Ø  A powerful earthquake rattled a remote area of central Italy on Wednesday, leaving at least 120 people dead and scenes of carnage in mountain villages. With 368 people injured and an unknown number trapped under rubble, the figure of dead and wounded was expected to rise in the wake of the pre-dawn quake, Prime Minister Matteo Renzi warned. Scores of buildings were reduced to dusty piles of masonry in communities close to the epicentre of the quake, which had a magnitude of between 6.0 and 6.2. It hit a remote area straddling Umbria, Marche and Lazio at a time of year when second- home owners and other visitors swell the numbers staying there. Many of the victims were from Rome.
Ø  Turkish tanks backed by fighter jets and special forces rolled into Syria on Wednesday in an unprecedented operation to drive Islamic State (IS) jihadists out of a key Syrian border town. The operation — named “Euphrates Shield” — began at around 4:00 am (0100 GMT) with Turkish artillery pounding dozens of IS targets around Jarabulus, the Turkish Prime Minister’s office said.
Ø  The Centre gave its green signal for investments worth more than Rs. 27,000 crore in new highways and railway lines across the country to boost economic growth. The Cabinet Committee on Economic Affairs (CCEA) approved infrastructure projects worth Rs. 27,328 crore for expansion of railway lines in 11 states and development of 1,120 km national highways in five states. The government plans to increase its investments in the infrastructure sector. About 8,300 kilometres of roads involving more than Rs. 1 lakh crore investments were revived, said Finance Minister Arun Jaitley in his Budget speech. Total investments earmarked in the current fiscal for roads and railways sectors amounts to Rs.2.18 lakh crore. The Centre is also augmenting port capacity by developing greenfield projects in both eastern and western coasts. In the aviation sector, the Centre plans to revive torpid airports.

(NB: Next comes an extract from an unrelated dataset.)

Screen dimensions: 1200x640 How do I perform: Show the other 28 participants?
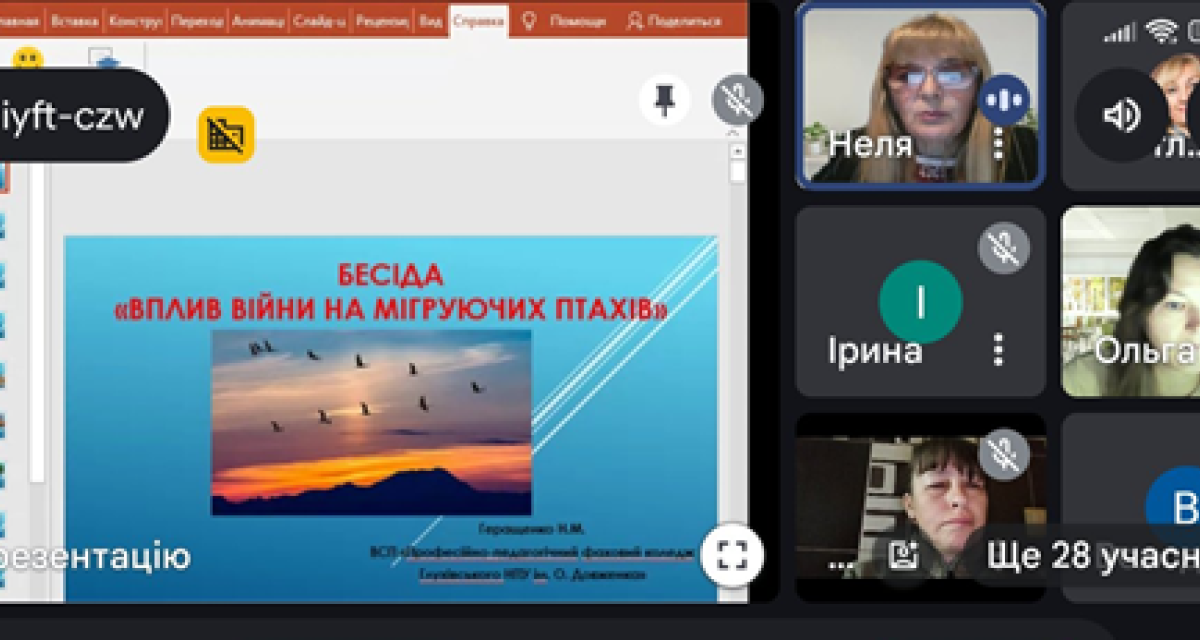click(x=1090, y=555)
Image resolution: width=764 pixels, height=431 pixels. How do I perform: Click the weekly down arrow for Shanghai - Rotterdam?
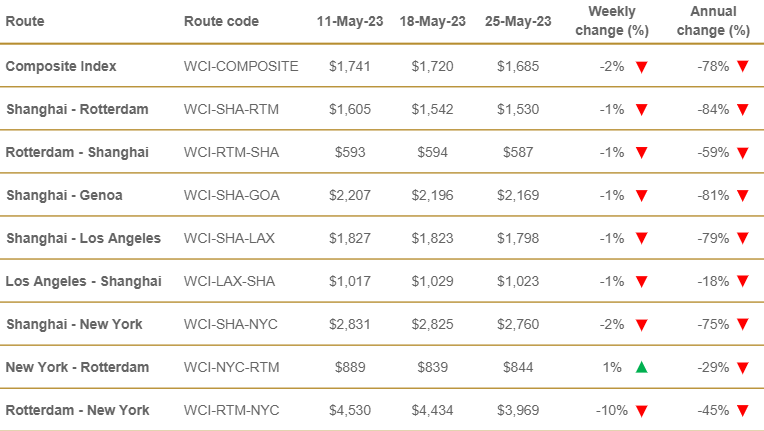(x=642, y=110)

Ø  The negotiations for the proposed mega Free Trade Agreement (FTA) between 16 Asia Pacific nations including India and China are likely to miss the December 2016 deadline for their conclusion, Commerce and Industry Minister Nirmala Sitharaman said. The talks for inking the pact, known as the Regional Comprehensive Economic Partnership (RCEP), might “move into 2017,” Ms. Sitharaman told reporters, adding that the next meeting to review progress is slated for November this year.